Re: Kernel panic: Machine check exception

From: Nix
Date: Sat Nov 19 2005 - 17:24:22 EST

On 19 Nov 2005, Alan Cox stipulated:
> On Sad, 2005-11-19 at 12:54 -0800, Avuton Olrich wrote:
>> Is there a good way to narrow it down? I guess running a badmem
>> program would be good to start with, otherwise ...(?).
> A memory test may be worth doing but most machine checks indicate the
> fault is more serious than bad memory.

Some of them are certainly not very serious in their effects.
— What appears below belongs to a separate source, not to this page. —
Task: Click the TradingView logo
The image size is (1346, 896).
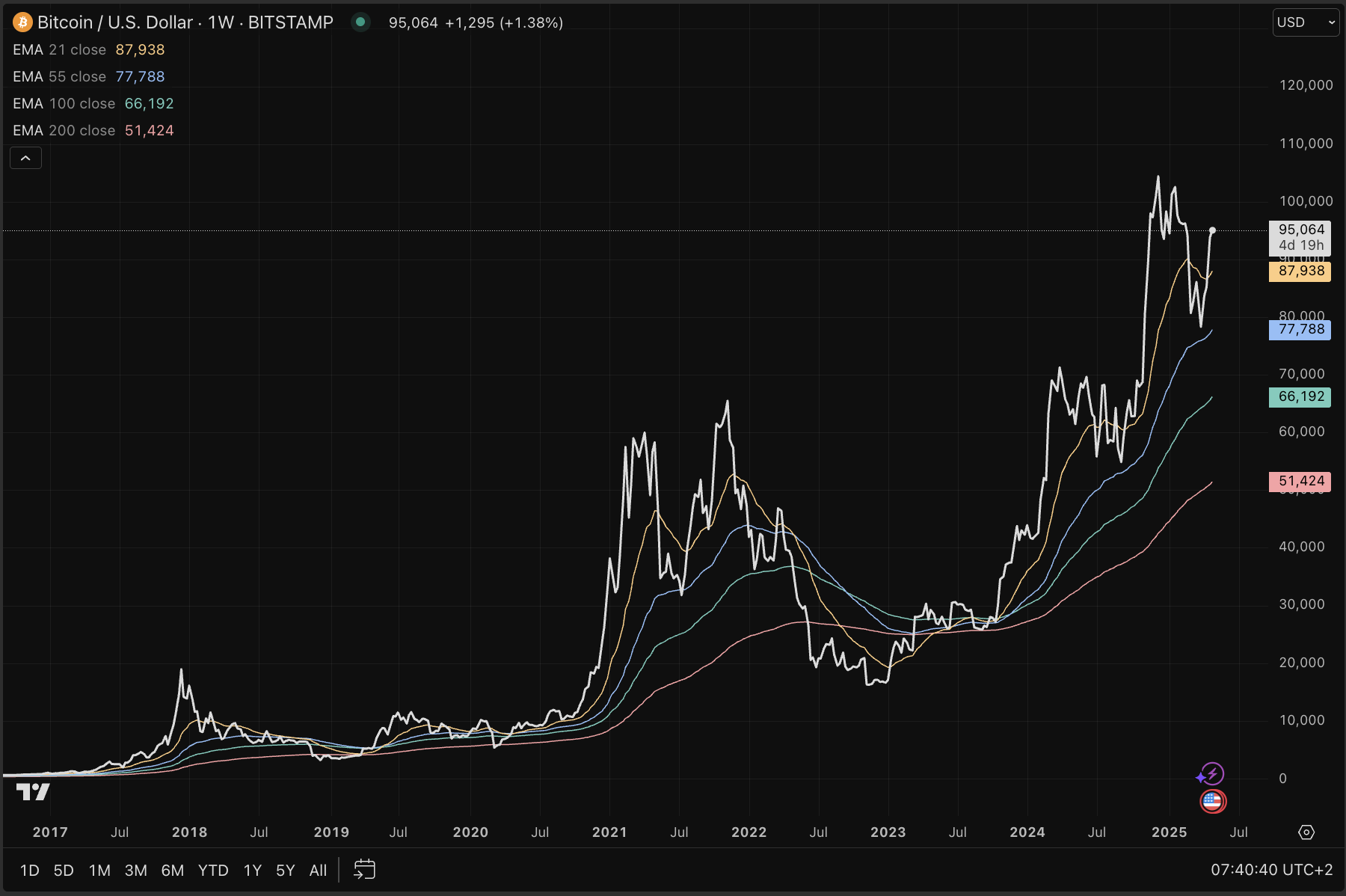Action: pyautogui.click(x=33, y=792)

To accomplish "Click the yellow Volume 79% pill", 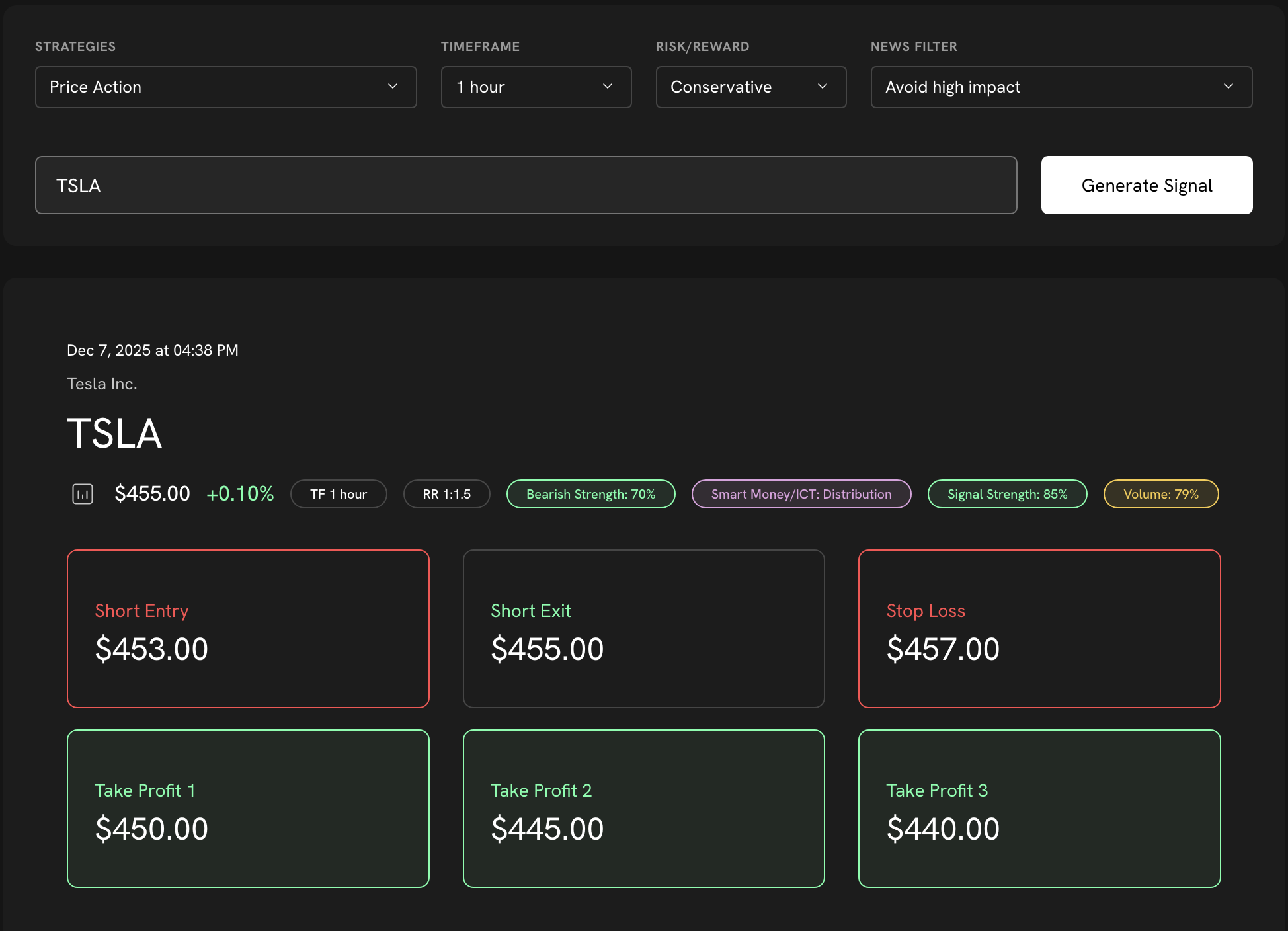I will pos(1160,494).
I get this
persistently, once every couple of months, on one of my machines (an
Athlon 4 with 768Mb of ECC RAM):

kernel: MCE: The hardware reports a non fatal, correctable incident occurred on CPU 0.
kernel: Bank 2: 940040000000017a

and I think it *is* a single slightly wobbly bit (the wobble being too
slight for memtest to find).

Nothing discernible has ever gone wrong as a result of that, right down
to repeated GCC enable-checking bootstrap-and-tests completing without
error (well, without any more than the expected XFAILs).

(I'm just *assuming* the `Bank 2' in this message refers to a bank of
RAM. Doubtless this assumption will now be shown to be utterly wrong and
a sign of terminal foolishness on my part... ;) )